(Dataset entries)
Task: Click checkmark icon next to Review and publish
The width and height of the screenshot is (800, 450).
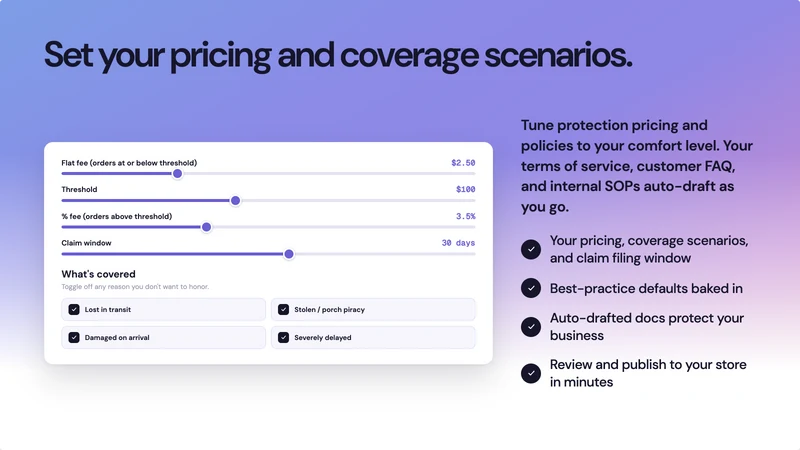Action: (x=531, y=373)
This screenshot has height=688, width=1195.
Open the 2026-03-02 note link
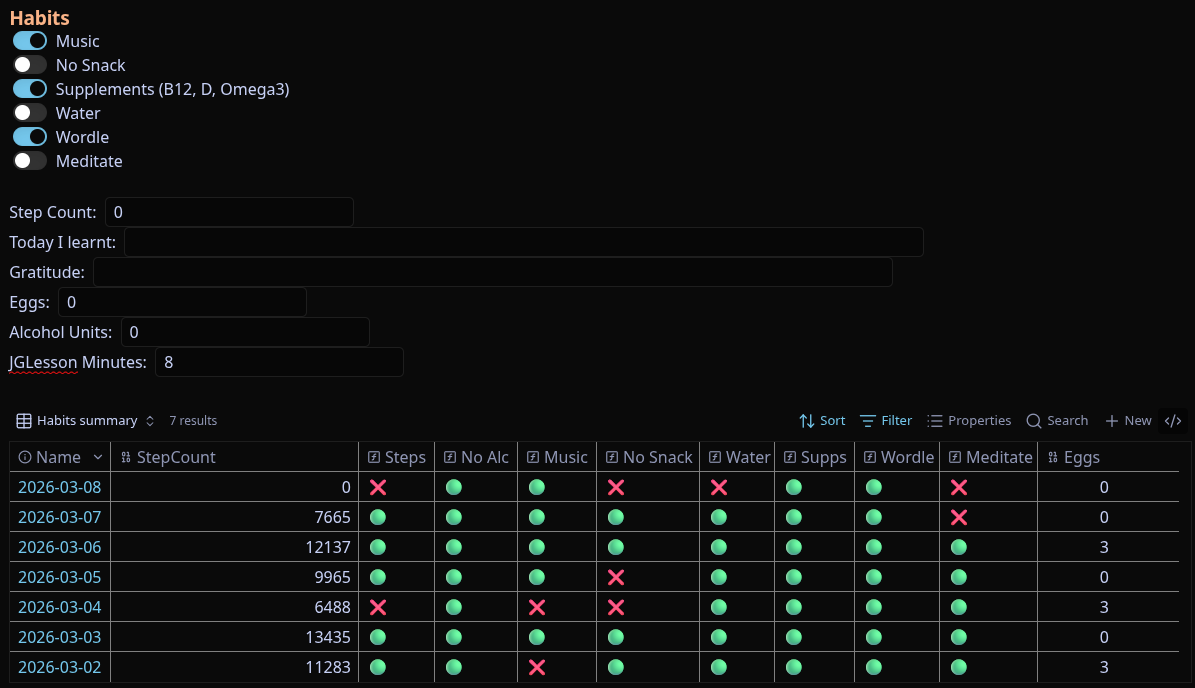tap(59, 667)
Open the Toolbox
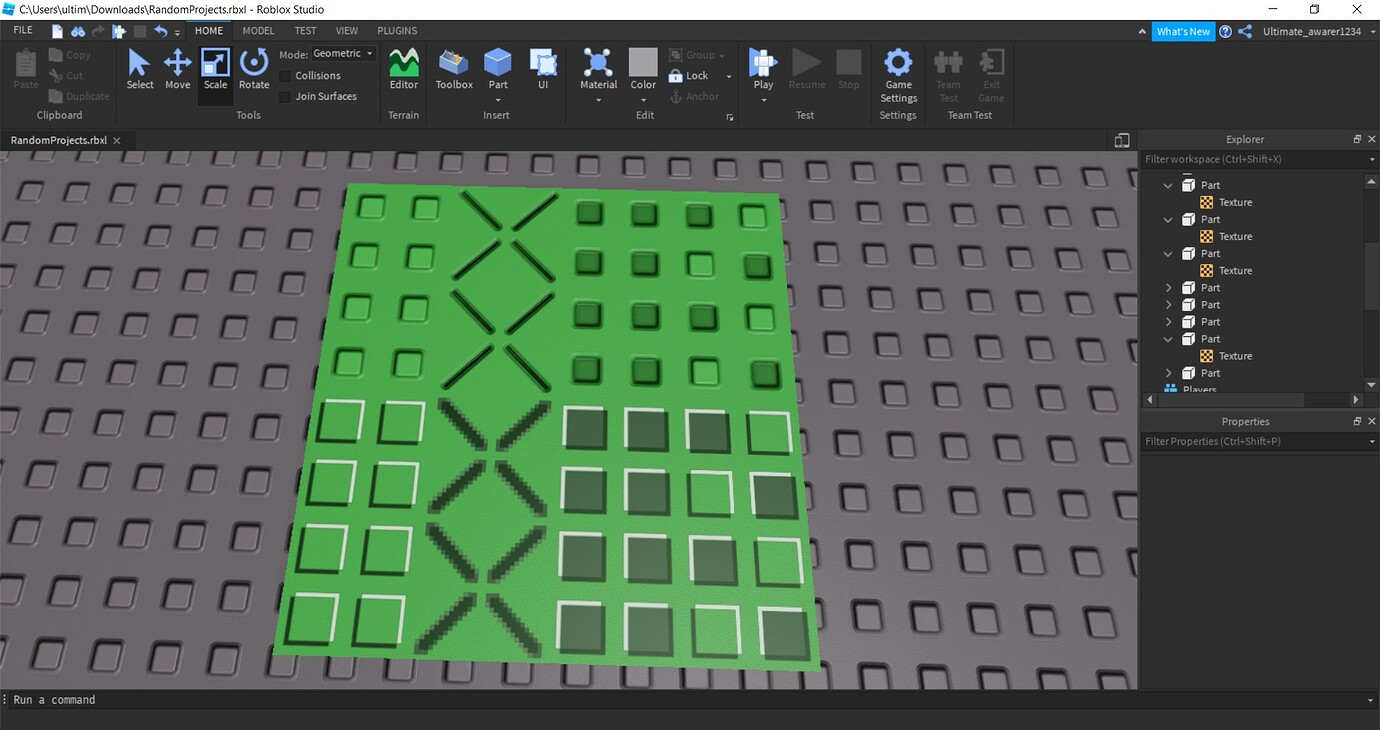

» Task description: Output each entry verbatim; none of the pictures should be included.

» Task solution:
Task: Click checkmark icon next to Review and publish
The width and height of the screenshot is (800, 450).
Action: (x=531, y=373)
This screenshot has height=688, width=1195.
Open the 2026-03-02 note link
tap(59, 667)
Open the Toolbox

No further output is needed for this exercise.